Андрей, однако, сказал, что изограф лишь ремесленник, владеющий кистью, хотя и подвижник благочестия. Икона — окно в мир, духовный, невещественный, не имеющий ни времени, ни пространства в простом человеческом понимании. А духовное видение, духовное прозрение, позволяющее заглянуть в это окно, является даром Божиим, подающимся за смирение и чистоту сердца. Сергий Радонежский — да, сподоблен этого дара, он способен видеть тайны сокровенные так же свободно, как простой смертный видит окружающий его мир внешним зрением.
Построенная на месте сгоревшей новая княжеская повалуша была превращена Андреем временно в художественную мастерскую: громоздились свежеструганые доски, на верстаках разбросаны в кажущемся постороннему глазу хаосе, а для Андрея в привычном и деловом порядке кисти, горшочки и крыни с разноцветными порошками, разные не растолченные еще камешки, ступки, терки. На полу по углам лежала яичная скорлупа, тут же стояли берестяные туеса, наполненные десятками куриных и утиных яиц для придания краскам яркости, блеска и крепости. Посреди повалуши стояла на листе жести жаровня, над которой художник время от времени грел зябнувшие руки.
— Вот смотри, княже, изображу я сейчас яблоко, — весело объяснял Андрей, мешая краски и бросая изредка взгляд на тот участок стены, который собирался расписывать. — Такое нарисую, чтобы не просто похоже было на настоящее, а чтобы тебе сразу съесть его захотелось… — Андрей тихо рассмеялся, довольный тем, что в силах его передать с помощью мертвых красок живую природу, передать даже соблазнительную сладость свежих фруктов. — А на дворе-то ведь февраль, не скоро яблокам созреть…
Василий прошел к окну, посмотрел через белую слюду во двор, прислушался к доносившимся извне звукам.
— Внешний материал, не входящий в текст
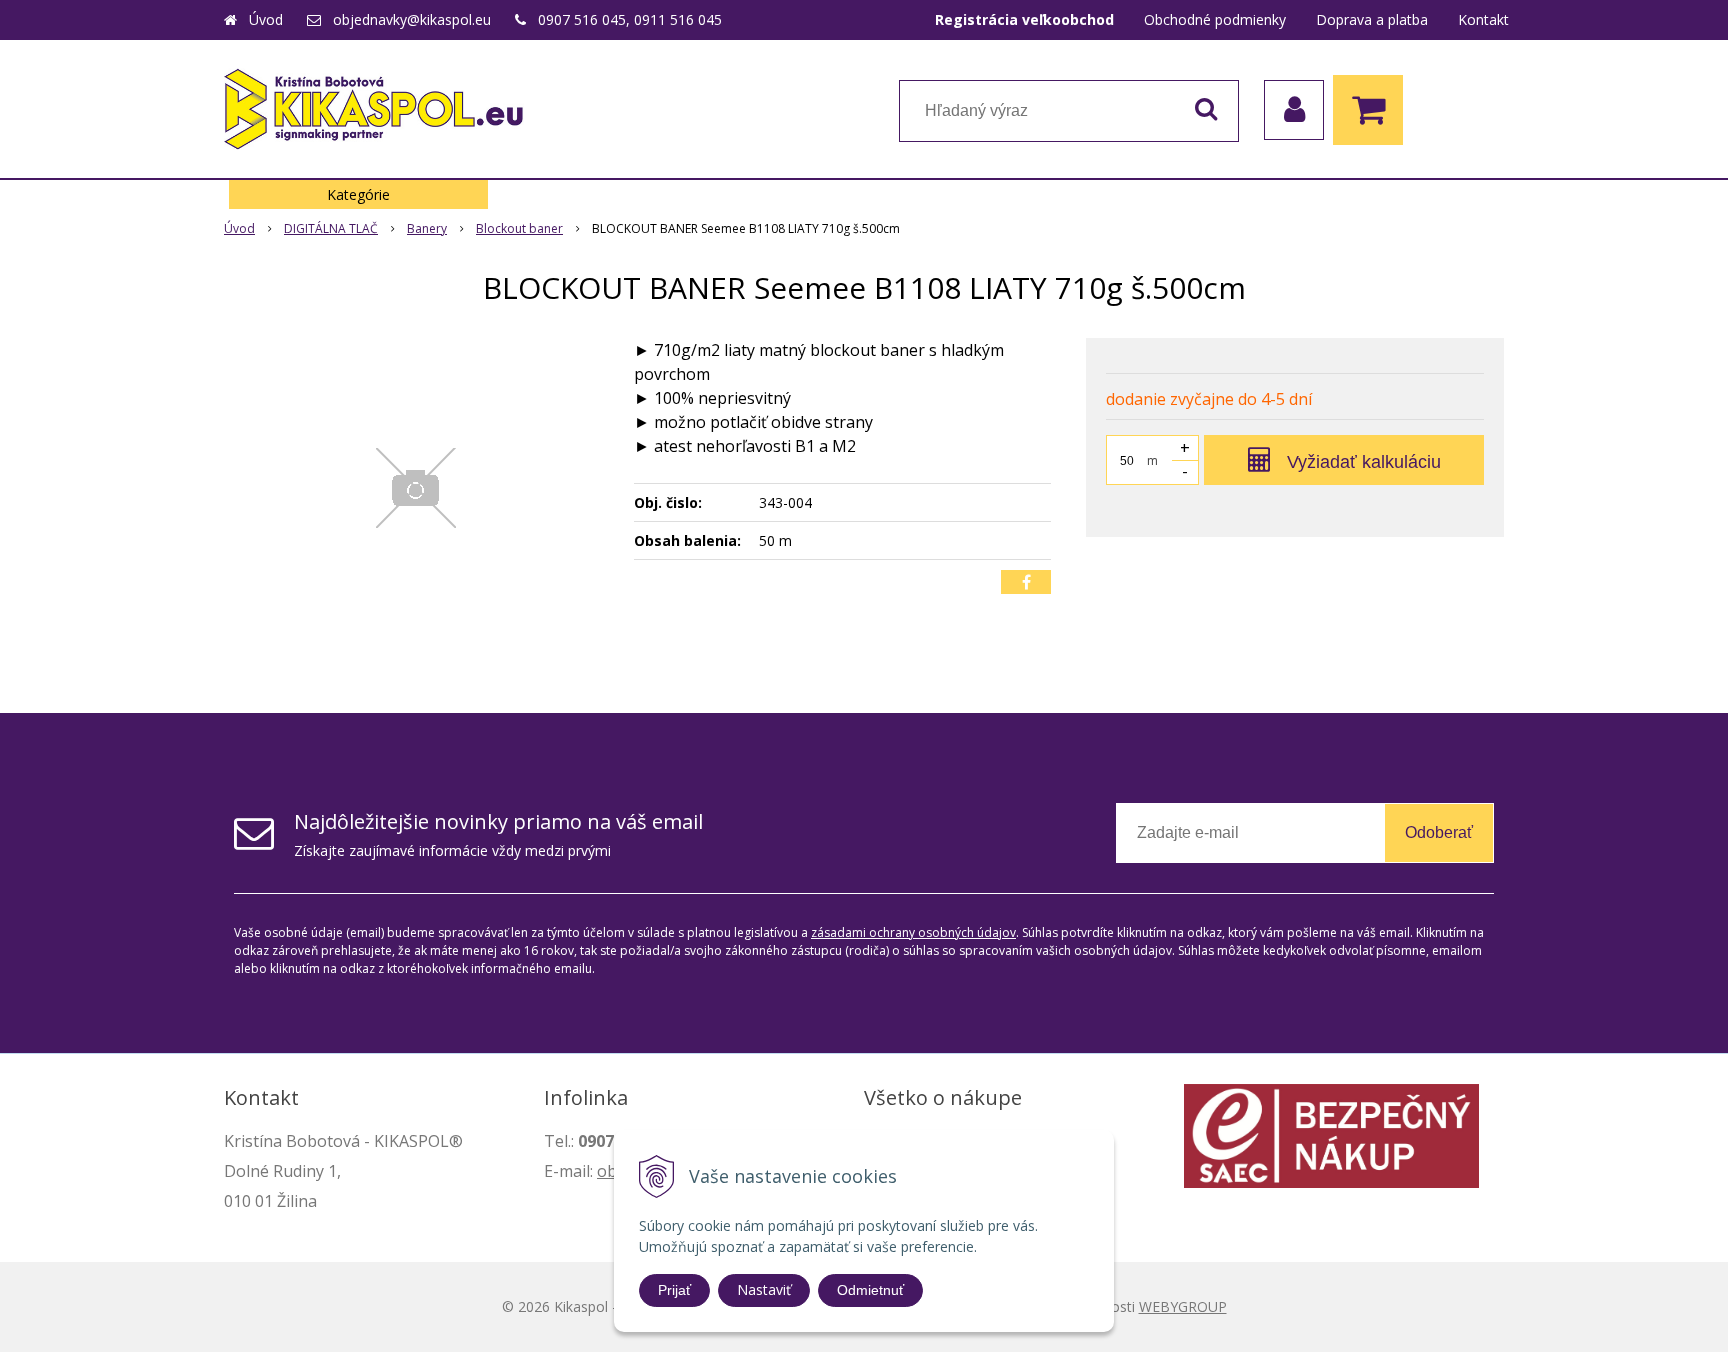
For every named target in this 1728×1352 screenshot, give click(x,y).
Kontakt (1483, 19)
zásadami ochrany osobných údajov (913, 932)
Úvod (266, 19)
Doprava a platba (1372, 19)
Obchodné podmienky (1215, 19)
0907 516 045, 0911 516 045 (630, 19)
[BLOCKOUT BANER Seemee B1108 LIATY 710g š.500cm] (416, 488)
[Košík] (1373, 110)
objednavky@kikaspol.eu (412, 19)
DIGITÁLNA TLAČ (331, 228)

Стучали топоры плотников, достраивавших повалушу, чирикали воробьи — радовались, видно: хорошо, будет новенькая стреха, мы в ней поселимся, отогреемся, а весной и детишек заведем.
— Что же ты не спросишь, княже, как я стану рисовать яблоко, не видя его?
— Ты же раньше видел много раз, запомнил, — ответил Василий, не поворачиваясь от окна, продолжая прислушиваться к тому, как гудит за окном ветер, то звякая будто бы листовым железом, то шаркая теслом по стропилам, то стегая бичами по широким доскам.